### AIM OF THE TASK
Give every entry again precisely as it appears.

# # #

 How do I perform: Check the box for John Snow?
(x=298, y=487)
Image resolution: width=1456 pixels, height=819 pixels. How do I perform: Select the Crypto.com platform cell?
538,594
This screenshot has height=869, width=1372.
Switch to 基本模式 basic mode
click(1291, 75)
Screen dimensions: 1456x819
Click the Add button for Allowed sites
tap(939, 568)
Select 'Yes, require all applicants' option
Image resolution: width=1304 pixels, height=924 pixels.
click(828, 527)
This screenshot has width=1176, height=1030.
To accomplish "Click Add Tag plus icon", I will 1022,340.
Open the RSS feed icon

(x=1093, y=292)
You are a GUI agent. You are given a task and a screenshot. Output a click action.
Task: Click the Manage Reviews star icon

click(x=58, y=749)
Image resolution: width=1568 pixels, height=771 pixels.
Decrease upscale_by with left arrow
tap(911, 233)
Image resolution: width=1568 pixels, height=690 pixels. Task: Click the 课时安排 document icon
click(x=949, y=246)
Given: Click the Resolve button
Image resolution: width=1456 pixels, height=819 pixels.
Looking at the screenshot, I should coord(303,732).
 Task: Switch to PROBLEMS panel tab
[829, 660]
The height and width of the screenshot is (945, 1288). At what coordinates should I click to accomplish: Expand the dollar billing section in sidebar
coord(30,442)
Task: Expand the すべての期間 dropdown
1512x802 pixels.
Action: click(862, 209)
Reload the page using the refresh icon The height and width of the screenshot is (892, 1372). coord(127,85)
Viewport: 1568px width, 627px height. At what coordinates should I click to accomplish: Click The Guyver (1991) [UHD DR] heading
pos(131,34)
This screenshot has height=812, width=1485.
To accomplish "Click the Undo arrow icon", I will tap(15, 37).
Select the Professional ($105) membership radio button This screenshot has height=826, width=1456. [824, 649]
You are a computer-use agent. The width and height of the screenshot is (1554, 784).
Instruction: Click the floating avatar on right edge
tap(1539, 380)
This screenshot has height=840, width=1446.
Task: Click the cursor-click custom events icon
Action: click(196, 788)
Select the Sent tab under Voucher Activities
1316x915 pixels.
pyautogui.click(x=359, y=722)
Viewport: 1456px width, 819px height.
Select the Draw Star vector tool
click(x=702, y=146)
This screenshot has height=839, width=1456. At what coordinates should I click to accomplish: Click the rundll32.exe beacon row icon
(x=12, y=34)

# # #

### RESULT
 How do I perform: Check the box for John Snow?
(x=298, y=487)
Image resolution: width=1456 pixels, height=819 pixels. How do I perform: Select the Crypto.com platform cell?
538,594
This screenshot has height=869, width=1372.
Switch to 基本模式 basic mode
click(1291, 75)
Screen dimensions: 1456x819
Click the Add button for Allowed sites
tap(939, 568)
Select 'Yes, require all applicants' option
Image resolution: width=1304 pixels, height=924 pixels.
click(828, 527)
This screenshot has width=1176, height=1030.
To accomplish "Click Add Tag plus icon", I will 1022,340.
Open the RSS feed icon

(x=1093, y=292)
You are a GUI agent. You are given a task and a screenshot. Output a click action.
Task: Click the Manage Reviews star icon

click(x=58, y=749)
Image resolution: width=1568 pixels, height=771 pixels.
Decrease upscale_by with left arrow
tap(911, 233)
Image resolution: width=1568 pixels, height=690 pixels. Task: Click the 课时安排 document icon
click(x=949, y=246)
Given: Click the Resolve button
Image resolution: width=1456 pixels, height=819 pixels.
Looking at the screenshot, I should coord(303,732).
 Task: Switch to PROBLEMS panel tab
[829, 660]
The height and width of the screenshot is (945, 1288). At what coordinates should I click to accomplish: Expand the dollar billing section in sidebar
coord(30,442)
Task: Expand the すべての期間 dropdown
1512x802 pixels.
Action: click(862, 209)
Reload the page using the refresh icon The height and width of the screenshot is (892, 1372). coord(127,85)
Viewport: 1568px width, 627px height. At what coordinates should I click to accomplish: Click The Guyver (1991) [UHD DR] heading
pos(131,34)
This screenshot has height=812, width=1485.
To accomplish "Click the Undo arrow icon", I will tap(15, 37).
Select the Professional ($105) membership radio button This screenshot has height=826, width=1456. [824, 649]
You are a computer-use agent. The width and height of the screenshot is (1554, 784).
Instruction: Click the floating avatar on right edge
tap(1539, 380)
This screenshot has height=840, width=1446.
Task: Click the cursor-click custom events icon
Action: click(196, 788)
Select the Sent tab under Voucher Activities
1316x915 pixels.
pyautogui.click(x=359, y=722)
Viewport: 1456px width, 819px height.
Select the Draw Star vector tool
click(x=702, y=146)
This screenshot has height=839, width=1456. At what coordinates should I click to accomplish: Click the rundll32.exe beacon row icon
(x=12, y=34)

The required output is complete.